The River No Longer Decides: Tocqueville, Artificial Intelligence, and the Democratic Search for Meaning
When Tocqueville traveled the American interior, he found a people who could not be still. They cleared forests they would never farm, raised towns they would soon abandon, and boarded steamboats in the conviction that somewhere upriver lay a better country and, with it, a better version of themselves. In this restlessness, he discerned something the old world had not known: a poetry no longer addressed to heroes or gods, but to the works of human hands. The steamboat was its emblem. The current ran as it had always run, its force undiminished. And yet the river no longer decided.

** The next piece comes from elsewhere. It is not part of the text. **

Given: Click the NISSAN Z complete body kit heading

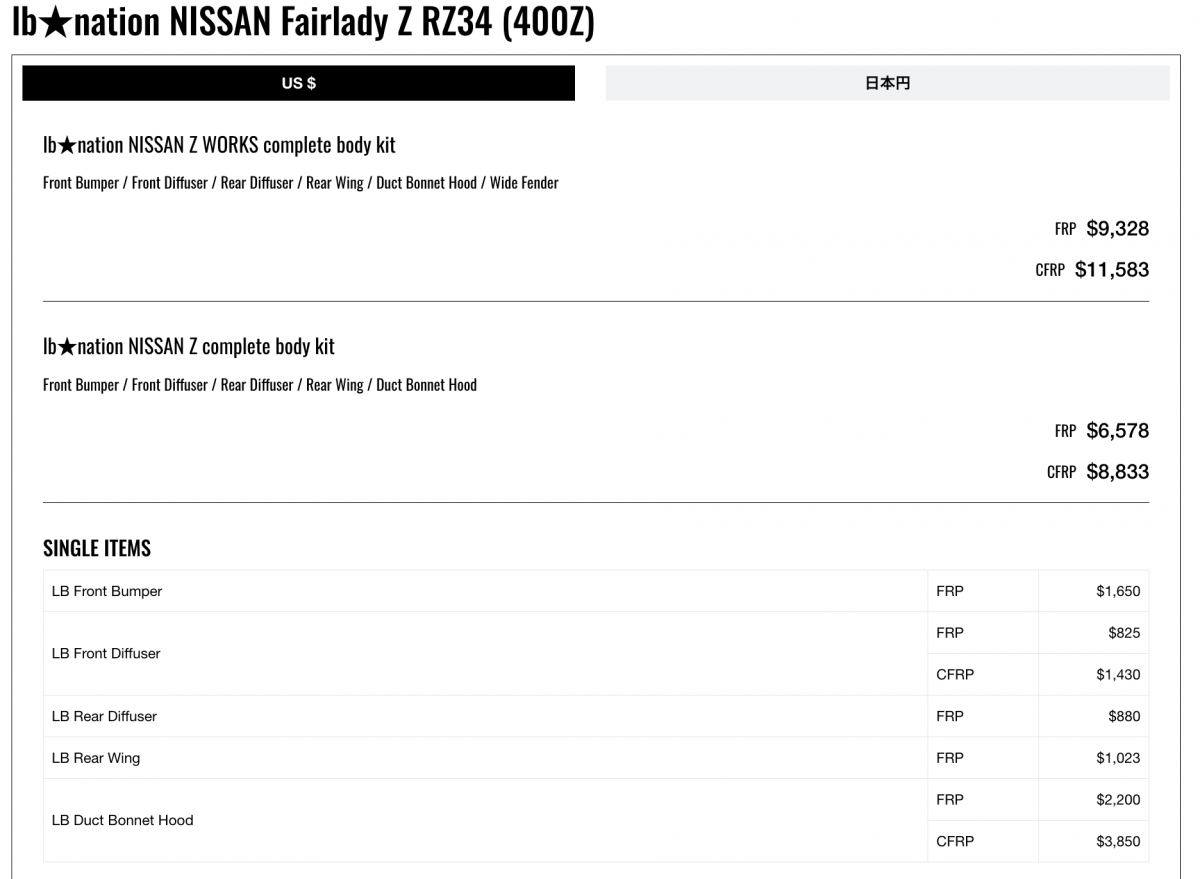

He foresaw that democratic peoples, having relinquished the sublime of myth, would seek it in their machines. Two centuries on, artificial intelligence has vindicated the prediction so exactly that the vindication is the limit. Tocqueville’s account of democratic poetry was a diagnosis, not a benediction; and the more the diagnosis is confirmed, the more clearly we see what was diagnosed. He was describing a soul that had lost something and was making substitutes.
What makes artificial intelligence the fulfillment of his prophecy is not its power but its peculiar character. It produces language without a speaker, thought without a thinker, and eloquence drawn from no particular soul. It is the voice of the democratic everyman made articulate at last; abstracted, unattributable, and available to all. Heroes spoke from somewhere and gods spoke from above; the algorithm speaks from nowhere, and to everyone.
And here the diagnosis surfaces. The democratic soul finds poetry in such an instrument because it has been schooled to find the sublime in whatever enlarges its range of action without making demands upon its character. Heroes made demands. Gods made demands. They specified the shape of excellence and required something of the man who would approach them. Technology, in its democratic aspect, is sublime precisely because it is contentless: pure capacity, indifferent among its uses.
The classical liberal tradition has always known this, and has answered it the same way for three centuries. Not by summoning back the heroes and gods, who cannot be summoned. Not by refusing the tools, which cannot be refused. But by trusting that free men in free societies will find their destinations in the work of living through their families and their friendships, their labor and their worship, the books they choose to read, and in the small associations Tocqueville himself named as the genius of America. Smith’s wager, and Mill’s, and Tocqueville’s, was that this is enough. That a soul not born to destinations is not a soul without them, but a soul that must make them, and that free people, given time, do.
The river still runs. The steamboat still moves upon it. What Tocqueville pressed upon us was never the river, nor the boat, but the question of where, being free to go anywhere, we would at last decide to go.